An entity shall be considered as related to the Company if:

(i)Such entity is a related party under section 2 (76) of the Companies Act, 2013; or

(ii)Such entity is a related party under the applicable accounting standards.

Section 2(76) of the Companies Act, 2013, as referred above, defines Related Party as —

(i)        A Director or his relative;

(ii)       A Key Managerial Personnel or his relative;

(iii)      A firm, in which a director, manager or his relative is a partner;

(iv)      A private company in which a director or manager is a member or director;

(v)        A public company in which a director or manager is a director and holds along with his relatives, more than two per cent. Of its paid-up share capital;

(vi)       Anybody corporate whose  Board  of Directors, managing director or manager is accustomed to act in accordance with  the  advice,  directions or instructions of a director  or   manager;  [Except   advice,   directions  or   instructions  given   in  a professional capacity]

(vii)      Any person on whose advice, directions or instructions a director or manager is accustomed   to   act. [Except    advice,    directions or   instructions   given    in   a professional capacity]

(viii)     Any company which is a holding, subsidiary or an associate company of such company; or a subsidiary of a holding company to which it is also a subsidiary.

(ix)   A director other  than  an Independent Director or Key Managerial Personnel of the holding Company or his relative with reference to a Company.

“Relative”: with reference to any person, means who is related to another, if:- (i)        They are members of a Hindu Undivided Family;

(ii)        They are Husband or wife or

(iii)      One person is related to the another in the following manner, namely:-

a. Father, includes step-father.

b. Mother, includes step-mother.

c. Son includes step-so

d. Son’s wife.

e. Daughter.

f. Daughter’s husband.

g.Brother includes step-brother.

h. Sister includes step-sister.

“Related Party Transactions”

Related party transaction” means a transfer of resources, services  or obligations between a listed entity  and  a  related party, regardless of whether a  price  is charged and  a  "transaction" with  a related party shall  be  construed to  include a  single  transaction or  a  group of  transactions in  a contract:.

Explanation: A transaction with a related party shall be construed to include single transaction or a group of transactions in a contract.

As per Section 188 of the Act shall mean contracts or arrangements with related party with respect to:-

(a) Sale, purchase or supply of any goods or materials;

(b) Selling or otherwise disposing of, or buying, property of any kind;

(c) Leasing of property of any kind;

(d) Availing or rendering of any services;

(e) Appointment of any agent for purchase or sale of goods, materials, services or property;

(f) Such related party's appointment to any office or place of profit in the company, its subsidiary company or associate company; and

(g) Underwriting the subscription of any securities or derivatives thereof, of the Company.

▸ DATA LINES
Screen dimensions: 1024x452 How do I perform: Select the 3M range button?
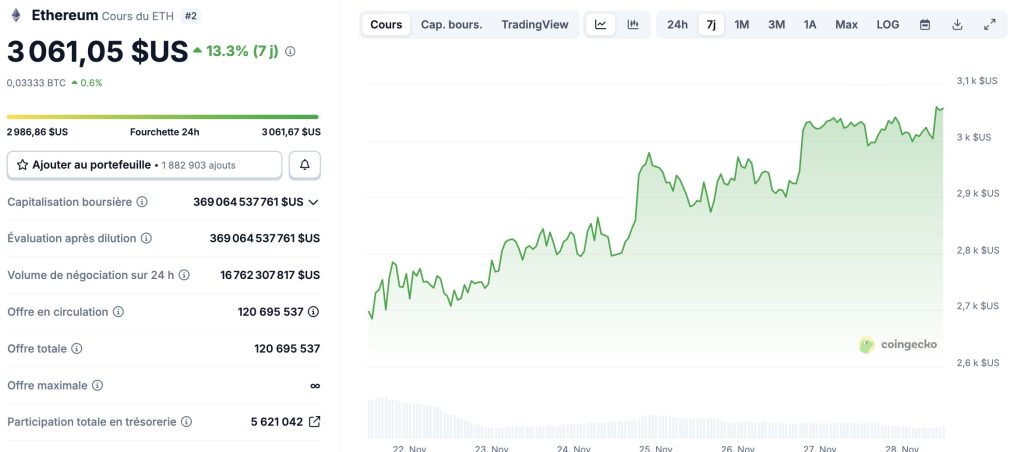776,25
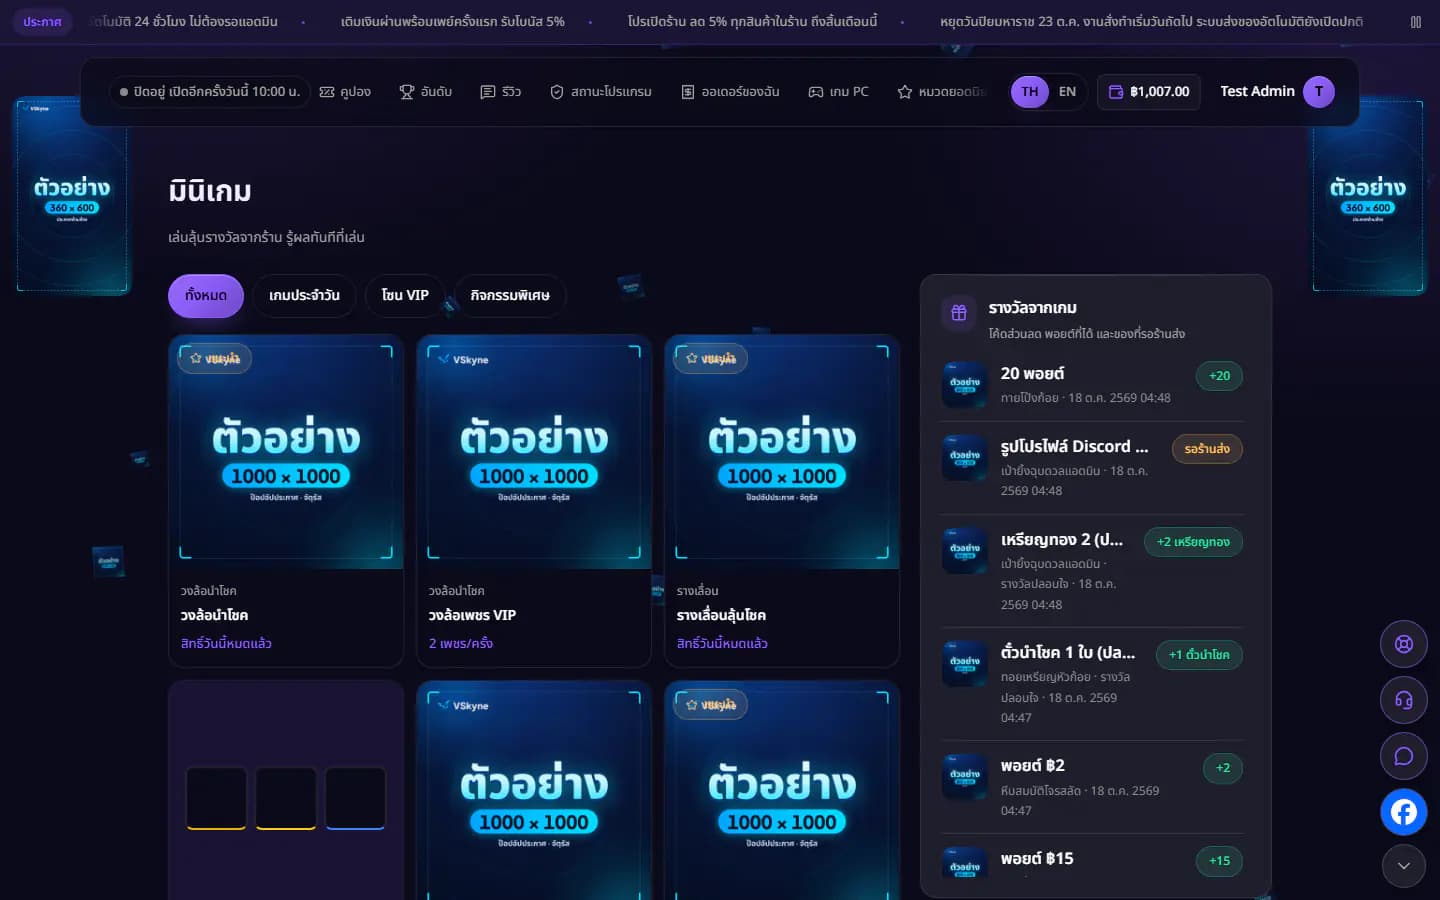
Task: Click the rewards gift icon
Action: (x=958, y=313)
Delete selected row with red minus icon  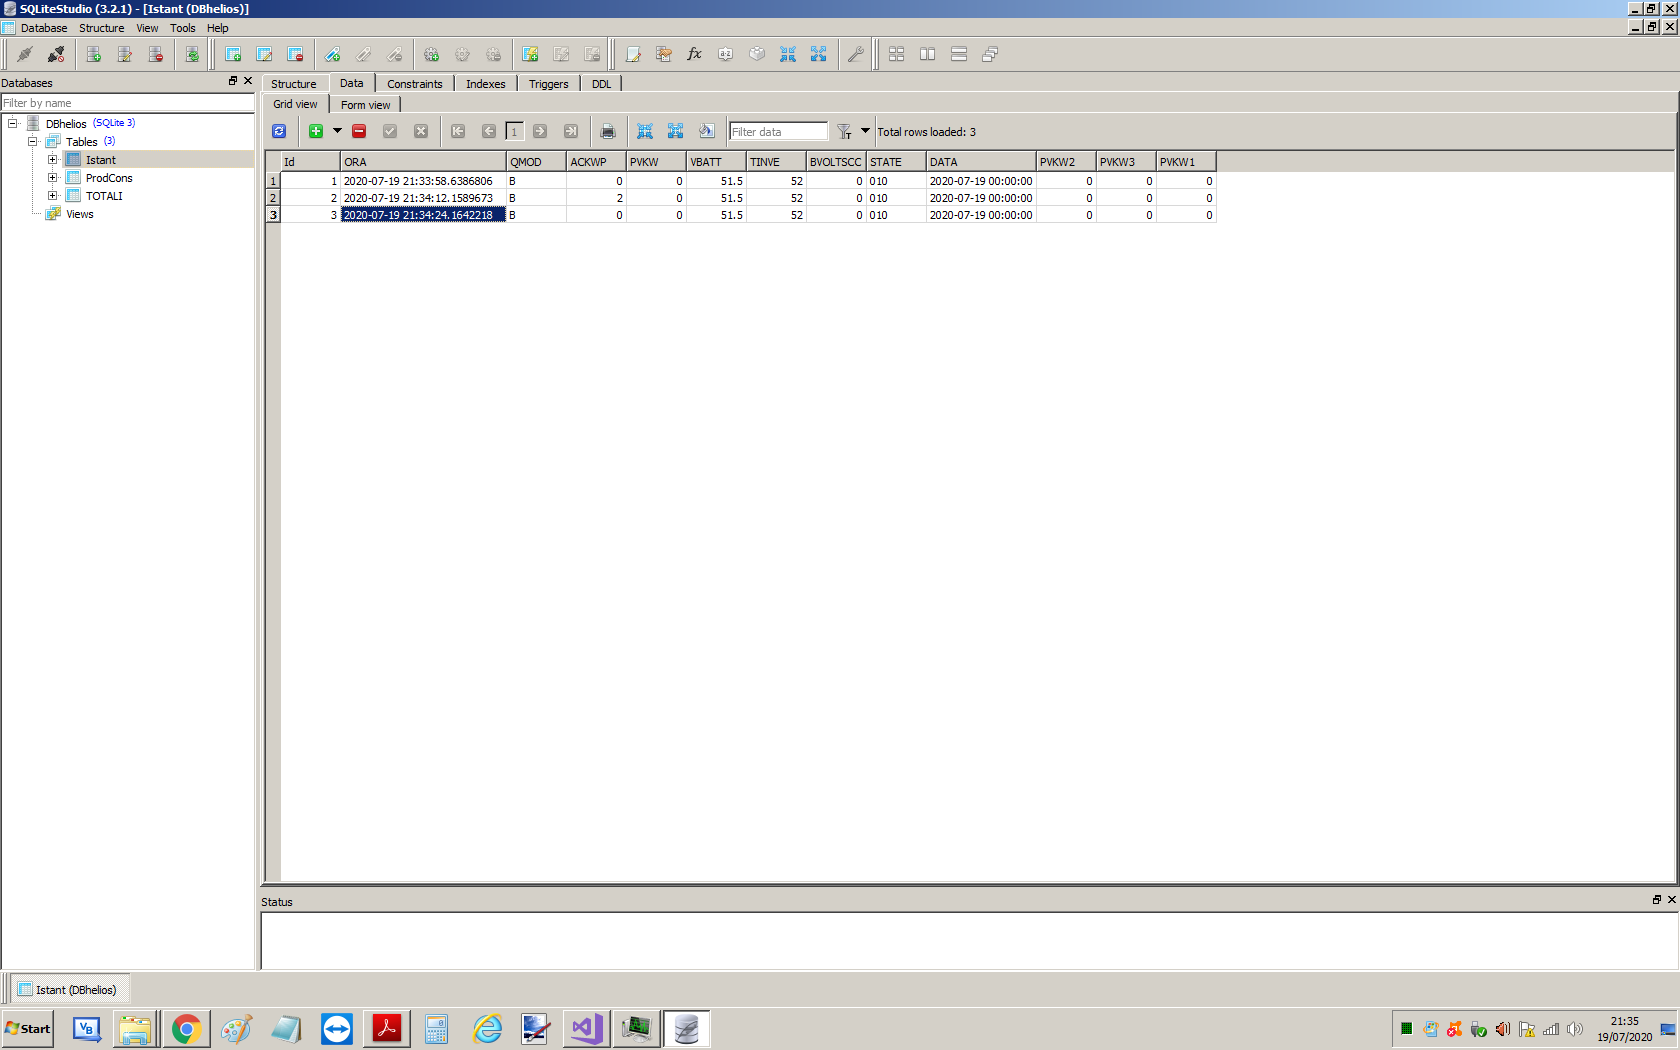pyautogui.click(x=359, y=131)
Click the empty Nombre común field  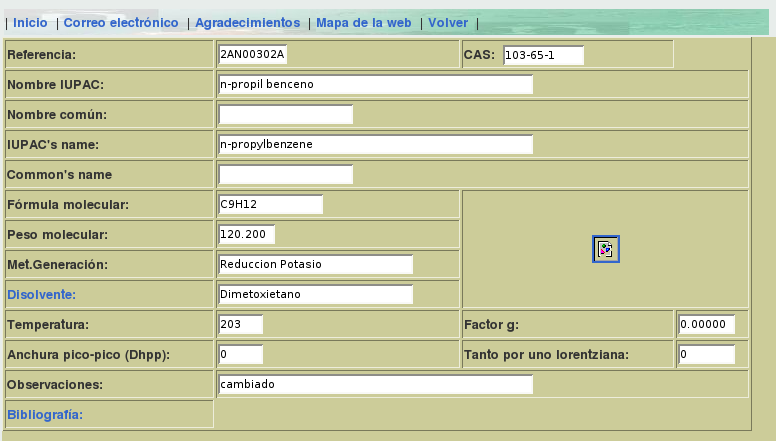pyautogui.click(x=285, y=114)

▸ TASK DETAILS
In the passage on related parties, how much of a public company's paid-up share capital must one of its directors who is also a director or manager of the Company hold, together with relatives, for that public company to count as a related party?

▸ EXERCISE ANSWER
More than two percent of its paid-up share capital.